Vestirse

Araceli Ardón

 

Es verdad: el hábito no hace al monje. Lo pudimos comprobar en este confinamiento que nos ha recluido. Al no salir de casa, al no encontrarnos con otros, hemos vestido ropa que nos permita, al menos, un encierro cómodo. Para sentirnos bien a pesar de las circunstancias.

También es cierto que la ropa convierte a un hombre en lo que siempre quiso ser: un general del ejército, un ejecutivo bancario, un médico en el quirófano, un trotamundos sin patria. Las mujeres hacemos de un vestido un aliado: en la ceremonia de matrimonio, jamás una novia se siente fea. De ahí que la industria de las prendas textiles mueva más dinero que la mayor parte de los bienes de este mundo.

Por las calles de San Cristóbal de las Casas, pueblo mágico, deambulan los grupos humanos que habitan aquella zona: las mujeres chamulas llevan falda de lana negra y huipil bordado; los hombres llevan también ropa de lana. Las mujeres tzotziles usan huipiles y un gran pañuelo bordado llamado moxib; los hombres, sarape. Cada etnia conserva su propia lengua, rituales, cosmovisión y vestimenta, con variantes casi imperceptibles a lo largo de quinientos años.

Atraídos por la belleza urbana, por su sociedad multilingüe, por el encanto de los fríos bosques, cada año llegan extranjeros de todo el mundo, llevados por el deseo de estudiar antropología, realizar investigación o un proyecto cultural. En poco tiempo se vuelven residentes, echan raíces, hacen amigos.

También ellos, los europeos o canadienses, se distinguen por su ropaje: casi todos usan pantalones de mezclilla, suéteres de lana, botas rudas. Las mujeres de ojos claros, llegadas de lejos, se adornan con textiles mayas.

El poeta Luis Cañizal de la Fuente describe en su poema “Corral de luz hipnotizada” una escena tomada de cualquier barrio del mundo: “Ropa tendida, humilde y pueblerinamente, / en el silencio deslumbrado de las cinco: / banderas derrotadas que no besan el polvo / pero dentro contienen personas bocabajo, / humilladas en su estatura modesta / como reyes antiguos que vendieron / el balandrán poluto a los museos”.
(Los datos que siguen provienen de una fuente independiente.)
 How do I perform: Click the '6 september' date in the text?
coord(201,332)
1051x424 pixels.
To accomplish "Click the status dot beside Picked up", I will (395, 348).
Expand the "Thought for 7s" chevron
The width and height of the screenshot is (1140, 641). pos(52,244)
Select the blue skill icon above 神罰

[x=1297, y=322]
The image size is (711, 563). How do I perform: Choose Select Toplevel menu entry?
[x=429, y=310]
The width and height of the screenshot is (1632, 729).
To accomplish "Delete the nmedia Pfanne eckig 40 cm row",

Jaime Sabines, autor chiapaneco, al llegar a la Ciudad de México escribió poemas que narran en verso las costumbres de la capital. Habla de las muchachas de servicio doméstico, que salen el domingo a pasear: “La ropa limpia, el baño reciente, peinadas y planchadas / caminan, por entre los niños y los globos, y charlan y / hacen amistades, y hasta escuchan la música que en el / quiosco de la Alameda de Santa María / reúne a los sobrevivientes de la semana [...] Al lado de los viejos, que andan en busca de su memoria / y de las señoras pensando en el próximo embarazo, / ellas disfrutan su libertad provisional y poseen el mundo, / orgullosas de sus zapatos, de su vestido bonito”.

Luis Lloréns, autor de Puerto Rico, escribió durante la primera mitad del siglo XX poemas de rica sensualidad caribeña: “Esta noche la luna no quiere que yo duerma. / Esta noche la luna saltó por la ventana. / Y, novia que se quita su ropa de azahares, / toda ella desnuda, se ha metido en mi cama”.

El escritor cubano José Ángel Buesa, nacido en Cienfuegos en 1910, nos dejó el poema “Pequeña canción”, que habla de la nostalgia que nos provoca la ropa: “Aún alegran tu calle los viejos mediodías / y la sombra del álamo refresca tu portal, / todo está como entonces, cuando tú me querías, / pero ya no me quieres, y todo sigue igual. // Sin embargo, no importa, yo sé que me quisiste / más allá de aquel beso, de aquel que no te di, / y sé que alguna noche te irás quedando triste / al ponerte un vestido que me gustaba a mí”.